What needs to be done:
A single number is the answer here: how many lines of the entries contain "checkbox"?
::::::::
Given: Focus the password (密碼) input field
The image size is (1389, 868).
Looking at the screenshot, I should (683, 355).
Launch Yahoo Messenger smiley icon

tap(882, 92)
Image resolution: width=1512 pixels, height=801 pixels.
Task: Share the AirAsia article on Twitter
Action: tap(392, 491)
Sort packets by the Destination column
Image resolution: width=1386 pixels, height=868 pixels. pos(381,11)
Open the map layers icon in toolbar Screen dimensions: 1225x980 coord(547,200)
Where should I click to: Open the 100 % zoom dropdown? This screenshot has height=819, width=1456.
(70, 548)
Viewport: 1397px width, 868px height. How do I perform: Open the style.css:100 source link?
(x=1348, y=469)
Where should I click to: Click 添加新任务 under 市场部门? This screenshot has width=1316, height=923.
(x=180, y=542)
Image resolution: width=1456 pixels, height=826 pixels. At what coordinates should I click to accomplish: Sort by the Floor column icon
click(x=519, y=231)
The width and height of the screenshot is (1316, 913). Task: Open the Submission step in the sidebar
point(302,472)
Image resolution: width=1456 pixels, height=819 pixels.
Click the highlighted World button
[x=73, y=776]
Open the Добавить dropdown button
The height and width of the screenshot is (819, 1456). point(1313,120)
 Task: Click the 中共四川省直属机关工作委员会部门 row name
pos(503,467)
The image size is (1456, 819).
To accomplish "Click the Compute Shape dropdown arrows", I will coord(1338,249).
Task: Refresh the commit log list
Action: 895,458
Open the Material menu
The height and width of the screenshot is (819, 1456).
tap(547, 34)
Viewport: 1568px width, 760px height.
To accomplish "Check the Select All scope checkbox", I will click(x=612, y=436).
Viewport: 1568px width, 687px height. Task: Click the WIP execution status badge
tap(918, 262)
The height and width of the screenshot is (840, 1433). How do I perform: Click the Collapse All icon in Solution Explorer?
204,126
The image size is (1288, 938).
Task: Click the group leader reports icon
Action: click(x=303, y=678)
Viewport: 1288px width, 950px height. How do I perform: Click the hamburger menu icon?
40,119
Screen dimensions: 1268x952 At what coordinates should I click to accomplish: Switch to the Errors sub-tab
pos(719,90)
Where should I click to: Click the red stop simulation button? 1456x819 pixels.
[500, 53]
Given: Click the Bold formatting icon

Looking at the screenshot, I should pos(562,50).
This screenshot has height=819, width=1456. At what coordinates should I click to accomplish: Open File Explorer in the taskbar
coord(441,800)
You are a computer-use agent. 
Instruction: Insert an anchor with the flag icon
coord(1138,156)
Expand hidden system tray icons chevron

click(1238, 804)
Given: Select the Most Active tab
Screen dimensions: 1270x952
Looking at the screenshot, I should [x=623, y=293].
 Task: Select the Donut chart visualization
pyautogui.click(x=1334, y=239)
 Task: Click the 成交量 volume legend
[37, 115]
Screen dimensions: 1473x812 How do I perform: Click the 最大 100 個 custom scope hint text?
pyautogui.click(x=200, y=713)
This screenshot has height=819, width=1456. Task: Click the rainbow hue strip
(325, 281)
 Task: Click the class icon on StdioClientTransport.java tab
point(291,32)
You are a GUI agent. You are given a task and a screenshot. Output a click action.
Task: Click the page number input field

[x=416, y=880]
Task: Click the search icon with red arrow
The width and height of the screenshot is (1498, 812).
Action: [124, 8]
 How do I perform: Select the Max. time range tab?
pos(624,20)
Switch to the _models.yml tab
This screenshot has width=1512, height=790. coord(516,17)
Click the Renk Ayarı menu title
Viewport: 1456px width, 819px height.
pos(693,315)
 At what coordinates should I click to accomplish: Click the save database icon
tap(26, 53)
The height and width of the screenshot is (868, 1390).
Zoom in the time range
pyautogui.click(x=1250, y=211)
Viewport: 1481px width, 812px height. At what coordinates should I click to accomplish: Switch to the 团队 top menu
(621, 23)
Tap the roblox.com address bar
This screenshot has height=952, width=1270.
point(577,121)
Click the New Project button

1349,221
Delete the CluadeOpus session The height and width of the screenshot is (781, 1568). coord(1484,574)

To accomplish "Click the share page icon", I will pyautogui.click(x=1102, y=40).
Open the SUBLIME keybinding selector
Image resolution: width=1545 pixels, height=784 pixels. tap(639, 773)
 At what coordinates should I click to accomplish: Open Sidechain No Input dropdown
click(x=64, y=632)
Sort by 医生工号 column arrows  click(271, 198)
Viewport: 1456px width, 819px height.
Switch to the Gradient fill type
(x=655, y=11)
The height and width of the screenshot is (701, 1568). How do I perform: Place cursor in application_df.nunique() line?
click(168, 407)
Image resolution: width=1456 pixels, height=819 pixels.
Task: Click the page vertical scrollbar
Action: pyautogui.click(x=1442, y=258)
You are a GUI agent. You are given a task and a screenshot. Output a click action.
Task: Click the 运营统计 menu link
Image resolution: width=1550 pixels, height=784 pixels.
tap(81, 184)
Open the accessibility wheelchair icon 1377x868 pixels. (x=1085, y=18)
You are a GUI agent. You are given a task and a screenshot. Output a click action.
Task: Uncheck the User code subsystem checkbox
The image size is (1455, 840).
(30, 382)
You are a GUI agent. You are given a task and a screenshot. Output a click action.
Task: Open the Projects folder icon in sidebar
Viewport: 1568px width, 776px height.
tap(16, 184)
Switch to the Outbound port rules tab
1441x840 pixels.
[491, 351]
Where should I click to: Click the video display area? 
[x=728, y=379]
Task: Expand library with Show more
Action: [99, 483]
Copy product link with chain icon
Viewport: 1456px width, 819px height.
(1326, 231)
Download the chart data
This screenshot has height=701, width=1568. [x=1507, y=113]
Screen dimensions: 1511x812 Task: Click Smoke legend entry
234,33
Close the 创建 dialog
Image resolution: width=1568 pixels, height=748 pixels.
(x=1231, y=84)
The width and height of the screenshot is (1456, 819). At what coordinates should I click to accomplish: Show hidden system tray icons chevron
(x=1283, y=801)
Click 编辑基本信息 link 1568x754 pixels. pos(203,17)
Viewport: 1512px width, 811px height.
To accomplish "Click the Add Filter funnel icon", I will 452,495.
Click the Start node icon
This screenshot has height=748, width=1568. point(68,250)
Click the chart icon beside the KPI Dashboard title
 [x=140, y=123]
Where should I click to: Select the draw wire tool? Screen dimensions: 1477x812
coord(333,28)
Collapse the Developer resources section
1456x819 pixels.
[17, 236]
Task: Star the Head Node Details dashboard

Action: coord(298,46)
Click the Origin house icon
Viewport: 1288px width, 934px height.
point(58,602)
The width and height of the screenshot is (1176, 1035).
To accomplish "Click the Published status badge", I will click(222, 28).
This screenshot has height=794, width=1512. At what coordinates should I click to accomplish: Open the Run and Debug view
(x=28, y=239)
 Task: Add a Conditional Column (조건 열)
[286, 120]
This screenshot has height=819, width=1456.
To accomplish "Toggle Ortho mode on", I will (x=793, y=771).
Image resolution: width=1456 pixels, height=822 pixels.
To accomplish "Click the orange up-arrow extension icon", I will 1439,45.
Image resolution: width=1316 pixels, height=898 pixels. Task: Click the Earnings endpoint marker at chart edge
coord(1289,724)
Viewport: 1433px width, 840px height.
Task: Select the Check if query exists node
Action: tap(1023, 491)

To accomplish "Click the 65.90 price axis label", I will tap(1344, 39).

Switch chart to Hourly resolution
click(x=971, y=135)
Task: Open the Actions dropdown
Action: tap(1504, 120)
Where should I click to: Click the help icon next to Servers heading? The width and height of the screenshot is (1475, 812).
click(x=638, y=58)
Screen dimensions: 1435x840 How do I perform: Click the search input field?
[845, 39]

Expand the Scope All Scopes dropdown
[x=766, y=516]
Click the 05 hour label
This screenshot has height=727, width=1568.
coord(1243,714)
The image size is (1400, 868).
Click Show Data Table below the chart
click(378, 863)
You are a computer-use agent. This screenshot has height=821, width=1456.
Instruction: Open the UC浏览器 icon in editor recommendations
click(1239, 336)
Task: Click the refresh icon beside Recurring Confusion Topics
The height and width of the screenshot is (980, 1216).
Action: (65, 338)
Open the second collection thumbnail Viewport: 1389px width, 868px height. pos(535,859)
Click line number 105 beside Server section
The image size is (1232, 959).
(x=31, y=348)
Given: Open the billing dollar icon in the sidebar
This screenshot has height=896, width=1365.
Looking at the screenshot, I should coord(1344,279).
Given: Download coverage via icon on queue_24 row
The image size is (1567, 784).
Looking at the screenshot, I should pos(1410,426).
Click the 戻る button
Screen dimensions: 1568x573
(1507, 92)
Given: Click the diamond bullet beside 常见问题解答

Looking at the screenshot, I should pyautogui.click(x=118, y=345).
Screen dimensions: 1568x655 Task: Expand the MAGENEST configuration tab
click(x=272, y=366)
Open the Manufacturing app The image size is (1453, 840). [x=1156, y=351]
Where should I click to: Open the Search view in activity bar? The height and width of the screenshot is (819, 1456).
::::::::
Answer box:
2